Seven US F-15C Eagle jet fighters and 140 airmen have arrived in NATO-member Lithuania where they formally took over the NATO Baltic Air Policing Mission from Poland. The US aircraft from the 48th Fighter Wing, based at RAF Lakenheath in the UK, will patrol the Baltic airspace alongside Belgian Air Force F-16s that are deployed to Estonia.
This is the first time the US has taken over the policing mission, which rotates between different NATO members, since January 2014 and it comes as Russia is gearing up for a major military exercise, Zapad 2017, which is expected to involve tens of thousands of troops participating in war games in the region.
"Today we are particularly grateful to Poland and the US who have sent their troops to the NATO Baltic Air Policing Mission. The US and Poland are the closest allies of Lithuania and therefore their robust support and determination to enhance the security measures and safeguard our skies are extremely valued by every Lithuanian citizen. Our people know that all alliance is and will be here in all domains if need be," Lithuania's Vice Minister of National Defense Vytautas Umbrasas said at a ceremony commemorating the transfer of command.
The US aircraft will be patrolling airspace that has grown increasingly congested in recent months.
NATO officials have acknowledged an increase in the number of intercepts of Russian military aircraft.
"We have seen an increase in air activity in the Baltic region," NATO Secretary General Jens Stoltenberg told reporters last month following a meeting of the NATO-Russia Council. He also referred to a Finish Initiative which recently convened a working group of representatives from Russia, NATO, Sweden and Finland to discuss the issues involving the congested Baltic airspace.
But the increase in US military presence in the region comes as Russia is gearing up for its major military exercise, Zapad 2017, which is expected to involve tens of thousands of troops operating along NATO's borders in Western Russia, the Russian European enclave of Kaliningrad and Belarus.
Military analysts see such war games as a possible rehearsal for a Russia-NATO armed conflict as it is taking place very close to an area that analysts consider to be the most likely target of a Russian offensive.

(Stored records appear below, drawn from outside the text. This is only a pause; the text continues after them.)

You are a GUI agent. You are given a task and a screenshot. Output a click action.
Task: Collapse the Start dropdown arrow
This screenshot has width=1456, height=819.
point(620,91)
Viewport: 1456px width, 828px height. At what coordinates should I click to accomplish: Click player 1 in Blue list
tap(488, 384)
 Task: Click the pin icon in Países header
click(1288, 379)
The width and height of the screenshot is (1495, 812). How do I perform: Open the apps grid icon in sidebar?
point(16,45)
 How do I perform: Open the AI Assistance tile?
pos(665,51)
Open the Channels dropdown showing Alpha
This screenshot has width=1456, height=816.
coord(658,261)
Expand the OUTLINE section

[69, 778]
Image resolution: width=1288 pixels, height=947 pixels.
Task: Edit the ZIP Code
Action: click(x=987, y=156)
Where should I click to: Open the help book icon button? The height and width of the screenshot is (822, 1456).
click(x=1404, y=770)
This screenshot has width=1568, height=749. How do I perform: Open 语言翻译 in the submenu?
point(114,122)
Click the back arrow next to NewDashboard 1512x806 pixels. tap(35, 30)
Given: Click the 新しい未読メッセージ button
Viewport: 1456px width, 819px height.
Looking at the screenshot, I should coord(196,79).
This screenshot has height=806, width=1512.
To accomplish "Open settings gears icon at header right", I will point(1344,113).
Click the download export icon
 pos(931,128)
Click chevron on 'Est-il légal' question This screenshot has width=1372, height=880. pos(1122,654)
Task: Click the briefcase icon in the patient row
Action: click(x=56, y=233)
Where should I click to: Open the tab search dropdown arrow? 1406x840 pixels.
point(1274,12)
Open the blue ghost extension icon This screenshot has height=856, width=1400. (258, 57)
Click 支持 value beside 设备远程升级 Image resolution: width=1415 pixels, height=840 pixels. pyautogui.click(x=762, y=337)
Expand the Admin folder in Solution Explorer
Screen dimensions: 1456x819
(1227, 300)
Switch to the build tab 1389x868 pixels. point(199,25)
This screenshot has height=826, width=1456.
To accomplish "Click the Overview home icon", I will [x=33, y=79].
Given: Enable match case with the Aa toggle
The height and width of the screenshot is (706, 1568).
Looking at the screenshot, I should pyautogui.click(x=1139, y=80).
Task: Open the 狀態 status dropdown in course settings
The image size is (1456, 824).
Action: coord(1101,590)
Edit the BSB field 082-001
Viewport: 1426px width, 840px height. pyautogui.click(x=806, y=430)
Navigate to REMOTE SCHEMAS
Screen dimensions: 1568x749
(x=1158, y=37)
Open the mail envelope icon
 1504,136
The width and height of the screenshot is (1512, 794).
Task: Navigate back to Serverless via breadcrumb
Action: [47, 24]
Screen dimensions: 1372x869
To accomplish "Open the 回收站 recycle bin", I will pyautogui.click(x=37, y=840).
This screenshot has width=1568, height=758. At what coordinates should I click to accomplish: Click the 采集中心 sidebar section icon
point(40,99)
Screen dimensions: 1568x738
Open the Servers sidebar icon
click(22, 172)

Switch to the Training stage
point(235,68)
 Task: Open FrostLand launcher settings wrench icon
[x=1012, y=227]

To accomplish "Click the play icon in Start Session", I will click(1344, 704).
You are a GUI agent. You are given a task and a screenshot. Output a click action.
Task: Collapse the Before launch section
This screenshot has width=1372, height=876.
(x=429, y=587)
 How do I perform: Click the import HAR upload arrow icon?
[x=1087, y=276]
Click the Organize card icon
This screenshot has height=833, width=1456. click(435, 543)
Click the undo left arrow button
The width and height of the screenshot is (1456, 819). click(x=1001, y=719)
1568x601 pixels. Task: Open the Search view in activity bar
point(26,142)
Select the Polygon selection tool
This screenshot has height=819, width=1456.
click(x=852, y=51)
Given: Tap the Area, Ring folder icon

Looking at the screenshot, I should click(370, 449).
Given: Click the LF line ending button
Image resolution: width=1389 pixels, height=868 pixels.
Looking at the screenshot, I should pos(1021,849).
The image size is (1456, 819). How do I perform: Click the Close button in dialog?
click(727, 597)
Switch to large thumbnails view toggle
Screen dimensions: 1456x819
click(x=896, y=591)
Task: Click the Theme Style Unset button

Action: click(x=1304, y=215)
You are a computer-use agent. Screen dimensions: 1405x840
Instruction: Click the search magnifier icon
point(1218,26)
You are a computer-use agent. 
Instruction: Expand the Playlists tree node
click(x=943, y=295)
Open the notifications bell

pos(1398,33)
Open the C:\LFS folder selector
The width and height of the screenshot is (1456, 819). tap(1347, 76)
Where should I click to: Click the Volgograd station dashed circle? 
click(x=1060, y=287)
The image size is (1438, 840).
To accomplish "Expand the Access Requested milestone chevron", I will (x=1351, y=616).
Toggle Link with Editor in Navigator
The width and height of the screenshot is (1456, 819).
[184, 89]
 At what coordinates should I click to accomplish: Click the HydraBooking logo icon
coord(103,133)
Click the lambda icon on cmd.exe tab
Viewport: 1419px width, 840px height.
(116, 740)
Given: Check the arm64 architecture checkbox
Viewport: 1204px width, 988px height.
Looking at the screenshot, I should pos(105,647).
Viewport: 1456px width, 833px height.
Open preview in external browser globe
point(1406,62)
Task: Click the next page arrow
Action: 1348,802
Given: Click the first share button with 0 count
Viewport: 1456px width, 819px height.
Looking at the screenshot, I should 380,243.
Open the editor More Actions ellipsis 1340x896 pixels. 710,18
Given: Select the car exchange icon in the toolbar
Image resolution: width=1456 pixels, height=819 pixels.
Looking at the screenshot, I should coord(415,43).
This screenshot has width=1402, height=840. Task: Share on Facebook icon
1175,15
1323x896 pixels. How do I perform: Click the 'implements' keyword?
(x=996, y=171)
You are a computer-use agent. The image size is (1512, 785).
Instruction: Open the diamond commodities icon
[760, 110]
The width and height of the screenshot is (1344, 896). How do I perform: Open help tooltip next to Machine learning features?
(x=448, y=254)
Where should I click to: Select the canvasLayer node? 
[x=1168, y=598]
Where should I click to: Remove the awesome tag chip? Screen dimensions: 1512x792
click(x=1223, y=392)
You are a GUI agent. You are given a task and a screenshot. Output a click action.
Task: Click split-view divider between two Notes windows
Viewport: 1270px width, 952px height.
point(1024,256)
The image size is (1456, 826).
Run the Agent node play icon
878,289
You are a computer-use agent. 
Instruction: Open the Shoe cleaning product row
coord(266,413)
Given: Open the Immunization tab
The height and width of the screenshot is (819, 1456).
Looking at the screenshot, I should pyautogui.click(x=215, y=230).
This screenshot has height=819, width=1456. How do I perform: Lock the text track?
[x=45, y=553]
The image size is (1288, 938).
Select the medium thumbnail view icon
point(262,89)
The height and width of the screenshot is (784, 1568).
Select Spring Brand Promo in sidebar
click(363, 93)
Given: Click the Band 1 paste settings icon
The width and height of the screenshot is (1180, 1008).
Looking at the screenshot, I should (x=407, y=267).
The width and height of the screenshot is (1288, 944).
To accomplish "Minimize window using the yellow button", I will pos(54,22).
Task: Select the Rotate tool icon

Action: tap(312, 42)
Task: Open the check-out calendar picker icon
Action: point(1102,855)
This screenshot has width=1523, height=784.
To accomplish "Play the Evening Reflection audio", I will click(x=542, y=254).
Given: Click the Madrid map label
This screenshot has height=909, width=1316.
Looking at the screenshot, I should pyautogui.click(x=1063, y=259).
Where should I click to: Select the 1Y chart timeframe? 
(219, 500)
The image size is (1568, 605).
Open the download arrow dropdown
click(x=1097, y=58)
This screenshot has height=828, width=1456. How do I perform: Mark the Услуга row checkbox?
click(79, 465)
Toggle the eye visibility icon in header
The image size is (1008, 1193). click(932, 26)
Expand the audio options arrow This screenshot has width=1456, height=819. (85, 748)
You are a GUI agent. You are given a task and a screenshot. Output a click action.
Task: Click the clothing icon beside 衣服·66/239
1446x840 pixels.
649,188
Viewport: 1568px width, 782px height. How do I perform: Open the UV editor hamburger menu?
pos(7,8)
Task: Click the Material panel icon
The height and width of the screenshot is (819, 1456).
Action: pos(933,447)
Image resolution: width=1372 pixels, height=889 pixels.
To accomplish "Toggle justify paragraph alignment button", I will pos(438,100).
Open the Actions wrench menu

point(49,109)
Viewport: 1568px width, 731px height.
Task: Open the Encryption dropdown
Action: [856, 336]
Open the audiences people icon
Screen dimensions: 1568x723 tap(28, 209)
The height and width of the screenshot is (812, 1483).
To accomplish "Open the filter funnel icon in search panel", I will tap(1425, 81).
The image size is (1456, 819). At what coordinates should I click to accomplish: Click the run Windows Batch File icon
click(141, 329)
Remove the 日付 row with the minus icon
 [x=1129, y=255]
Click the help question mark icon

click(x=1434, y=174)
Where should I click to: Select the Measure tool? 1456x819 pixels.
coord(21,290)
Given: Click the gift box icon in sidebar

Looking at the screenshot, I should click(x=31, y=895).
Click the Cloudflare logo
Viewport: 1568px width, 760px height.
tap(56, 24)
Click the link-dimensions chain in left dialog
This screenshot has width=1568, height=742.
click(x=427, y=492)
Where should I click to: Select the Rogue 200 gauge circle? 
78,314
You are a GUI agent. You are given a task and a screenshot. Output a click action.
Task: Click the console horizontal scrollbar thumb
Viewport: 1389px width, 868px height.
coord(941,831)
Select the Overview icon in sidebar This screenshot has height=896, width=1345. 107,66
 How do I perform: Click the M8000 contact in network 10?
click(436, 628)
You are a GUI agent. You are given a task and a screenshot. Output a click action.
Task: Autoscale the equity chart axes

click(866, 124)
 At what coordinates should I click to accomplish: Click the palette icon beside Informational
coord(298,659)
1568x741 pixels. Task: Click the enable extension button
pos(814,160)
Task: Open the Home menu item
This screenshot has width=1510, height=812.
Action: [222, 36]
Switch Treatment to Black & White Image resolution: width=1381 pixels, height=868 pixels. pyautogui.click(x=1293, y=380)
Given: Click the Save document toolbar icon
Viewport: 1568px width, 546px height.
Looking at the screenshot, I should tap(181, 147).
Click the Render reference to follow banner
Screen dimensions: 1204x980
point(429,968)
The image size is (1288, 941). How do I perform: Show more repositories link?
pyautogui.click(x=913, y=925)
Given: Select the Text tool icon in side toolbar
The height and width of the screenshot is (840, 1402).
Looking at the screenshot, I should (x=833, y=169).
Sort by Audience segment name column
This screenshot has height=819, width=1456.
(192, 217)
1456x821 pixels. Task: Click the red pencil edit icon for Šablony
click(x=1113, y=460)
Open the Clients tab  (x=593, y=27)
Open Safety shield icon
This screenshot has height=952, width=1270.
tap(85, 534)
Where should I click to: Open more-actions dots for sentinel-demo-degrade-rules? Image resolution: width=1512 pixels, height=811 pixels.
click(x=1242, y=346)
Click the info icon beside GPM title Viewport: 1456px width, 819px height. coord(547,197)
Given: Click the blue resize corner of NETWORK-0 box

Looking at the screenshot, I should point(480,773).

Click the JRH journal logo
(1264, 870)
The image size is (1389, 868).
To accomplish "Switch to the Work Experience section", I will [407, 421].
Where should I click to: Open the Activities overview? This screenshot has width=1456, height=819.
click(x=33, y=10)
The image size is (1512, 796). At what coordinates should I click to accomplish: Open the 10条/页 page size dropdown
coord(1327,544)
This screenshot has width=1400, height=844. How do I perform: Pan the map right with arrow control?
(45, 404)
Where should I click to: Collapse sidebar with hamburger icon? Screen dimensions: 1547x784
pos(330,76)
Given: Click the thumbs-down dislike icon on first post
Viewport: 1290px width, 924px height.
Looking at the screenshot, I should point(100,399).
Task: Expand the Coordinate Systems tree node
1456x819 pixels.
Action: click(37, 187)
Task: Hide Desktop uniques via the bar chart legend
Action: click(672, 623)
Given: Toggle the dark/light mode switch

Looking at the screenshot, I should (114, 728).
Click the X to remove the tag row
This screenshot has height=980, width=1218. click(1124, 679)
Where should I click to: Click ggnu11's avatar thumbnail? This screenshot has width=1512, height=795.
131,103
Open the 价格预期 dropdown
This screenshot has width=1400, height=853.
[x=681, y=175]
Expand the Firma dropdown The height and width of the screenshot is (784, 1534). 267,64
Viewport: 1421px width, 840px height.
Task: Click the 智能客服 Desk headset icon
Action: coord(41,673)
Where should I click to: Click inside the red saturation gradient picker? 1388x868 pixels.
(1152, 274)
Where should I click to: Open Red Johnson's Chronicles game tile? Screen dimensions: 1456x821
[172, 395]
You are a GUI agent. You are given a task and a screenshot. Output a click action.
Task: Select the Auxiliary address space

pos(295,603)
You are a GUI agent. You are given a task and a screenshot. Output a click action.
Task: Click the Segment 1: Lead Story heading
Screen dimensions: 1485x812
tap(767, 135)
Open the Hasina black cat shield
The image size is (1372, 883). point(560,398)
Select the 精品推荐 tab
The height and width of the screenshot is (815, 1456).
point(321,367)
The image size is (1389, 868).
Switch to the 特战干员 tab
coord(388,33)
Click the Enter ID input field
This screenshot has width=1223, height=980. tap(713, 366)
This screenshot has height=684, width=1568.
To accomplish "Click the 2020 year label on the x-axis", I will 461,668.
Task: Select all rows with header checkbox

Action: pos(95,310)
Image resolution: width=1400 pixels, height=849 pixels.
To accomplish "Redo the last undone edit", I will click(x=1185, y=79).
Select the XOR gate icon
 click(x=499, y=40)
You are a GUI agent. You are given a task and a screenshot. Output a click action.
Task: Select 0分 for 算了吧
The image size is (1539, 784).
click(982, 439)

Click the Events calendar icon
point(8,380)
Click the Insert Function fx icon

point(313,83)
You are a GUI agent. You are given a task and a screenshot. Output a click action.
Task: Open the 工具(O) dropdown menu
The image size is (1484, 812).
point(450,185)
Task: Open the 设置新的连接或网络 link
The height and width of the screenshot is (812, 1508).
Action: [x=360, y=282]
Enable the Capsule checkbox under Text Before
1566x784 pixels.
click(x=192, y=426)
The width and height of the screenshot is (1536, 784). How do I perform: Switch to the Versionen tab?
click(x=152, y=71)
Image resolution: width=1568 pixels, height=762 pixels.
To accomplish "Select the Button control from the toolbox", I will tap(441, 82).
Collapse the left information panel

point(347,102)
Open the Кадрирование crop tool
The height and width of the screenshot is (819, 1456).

ZAPAD 2017 has also sparked concerns among NATO's easternmost members that Russian forces may stay in the area following the conclusion of the exercise.
Russian officials have said that only 13,000 troops will participate but western observers have said that as many as 100,000 Russian and Belorussian forces could be involved.
NATO has also been critical about how transparent Moscow has been about Zapad 2017, saying it has failed to adhere to international treaties by not allowing observers to monitor the exercise to ensure that it is not a cover for an aggressive military operation.
NATO spokesperson Oana Lungescu told CNN Wednesday that Russia and Belarus are avoiding "mandatory transparency" with regard to inviting international observers to monitor Russia's upcoming massive military exercise.
The western alliance acknowledged that Russia and Belarus have invited three military representatives to attend a "Visitors' Day" but NATO says this "falls short" of what is required by the Vienna Document, referring to the agreement that governs military exercises.
"A Vienna Document observation involves required elements: briefings on the exercise scenario and progress; opportunities to talk to individual soldiers about the exercise; and overflights of the exercise," she said, adding "Russia and Belarus are instead choosing a selective approach that falls short. Such avoidance of mandatory transparency only raises questions about the nature and purpose of the exercise."
On Monday, NATO declared its four multinational battle groups in Estonia, Latvia, Lithuania and Poland, involving some 4,500 troops, "fully operational."
The battle groups were established following Russia's 2014 military seizure of Crimea.
"The four battle groups are one part of the Alliance's response to Russia's use of force against its neighbors and its military build-up in the Baltic region and beyond," NATO said in a statement following the units being declared fully operational.